I’m working on Jetson Nano with deepstream-6.0 and handling a 3264x2464 RTSP input.
I’ve trained a detectnet_v2 resnet_18 model using the tao_toolkit.
What resolutions should I use for training and inference? Is it necessary to resize all the images to 960x544 during training?
And when running inference, can I provide the input as 3264x2464 and expect it to be automatically resized?
The training resolution and inferencing resolution is decided by the model input layer resolution.
The larger the model input resolution, the larger the model size.
DeepStream SDK is only an inferencing framework. Since you have trained the models, you should have known about the model input resolution.

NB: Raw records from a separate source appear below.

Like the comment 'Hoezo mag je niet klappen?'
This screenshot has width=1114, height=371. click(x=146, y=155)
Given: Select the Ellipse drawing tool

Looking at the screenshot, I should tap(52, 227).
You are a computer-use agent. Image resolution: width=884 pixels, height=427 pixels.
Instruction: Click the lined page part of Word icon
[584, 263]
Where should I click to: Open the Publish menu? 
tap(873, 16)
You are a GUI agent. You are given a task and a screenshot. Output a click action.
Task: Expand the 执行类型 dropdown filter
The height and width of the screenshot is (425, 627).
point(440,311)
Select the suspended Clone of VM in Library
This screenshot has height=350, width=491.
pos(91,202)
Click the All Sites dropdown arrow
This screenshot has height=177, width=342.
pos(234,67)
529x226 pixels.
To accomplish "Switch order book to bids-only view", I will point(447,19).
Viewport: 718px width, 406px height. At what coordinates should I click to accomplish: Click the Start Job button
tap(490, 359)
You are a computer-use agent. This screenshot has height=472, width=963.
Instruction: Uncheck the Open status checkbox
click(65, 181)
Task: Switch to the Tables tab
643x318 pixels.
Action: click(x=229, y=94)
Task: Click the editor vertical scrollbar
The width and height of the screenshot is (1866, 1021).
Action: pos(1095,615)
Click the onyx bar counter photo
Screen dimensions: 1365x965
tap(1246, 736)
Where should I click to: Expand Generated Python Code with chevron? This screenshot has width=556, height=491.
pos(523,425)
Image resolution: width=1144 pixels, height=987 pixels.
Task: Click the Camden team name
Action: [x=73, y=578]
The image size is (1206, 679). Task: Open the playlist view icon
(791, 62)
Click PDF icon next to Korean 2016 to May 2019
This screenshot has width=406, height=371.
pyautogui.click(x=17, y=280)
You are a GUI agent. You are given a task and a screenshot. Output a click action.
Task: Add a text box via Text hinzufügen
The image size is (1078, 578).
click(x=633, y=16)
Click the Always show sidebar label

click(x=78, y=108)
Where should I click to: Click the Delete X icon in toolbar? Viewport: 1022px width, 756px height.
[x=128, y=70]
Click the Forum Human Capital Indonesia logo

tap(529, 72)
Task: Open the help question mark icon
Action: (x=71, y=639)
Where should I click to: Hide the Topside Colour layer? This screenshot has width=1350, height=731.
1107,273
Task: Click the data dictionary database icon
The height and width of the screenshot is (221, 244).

For inferencing with DeepStream SDK, you can use gst-nvinfer to deploy your trained model. The resize, format conversion,… are done inside DeepStream, the only thing you have to do is to fill the configurations with proper parameters. Please refer to DeepStream samples. C/C++ Sample Apps Source Details — DeepStream 6.2 Release documentation
Thanks,
Do you think it would be effective to train the TrafficamNet model using images captured from a height of 12 feet in order to detect cars and pedestrians?
Or should i train another architecture from scratch ?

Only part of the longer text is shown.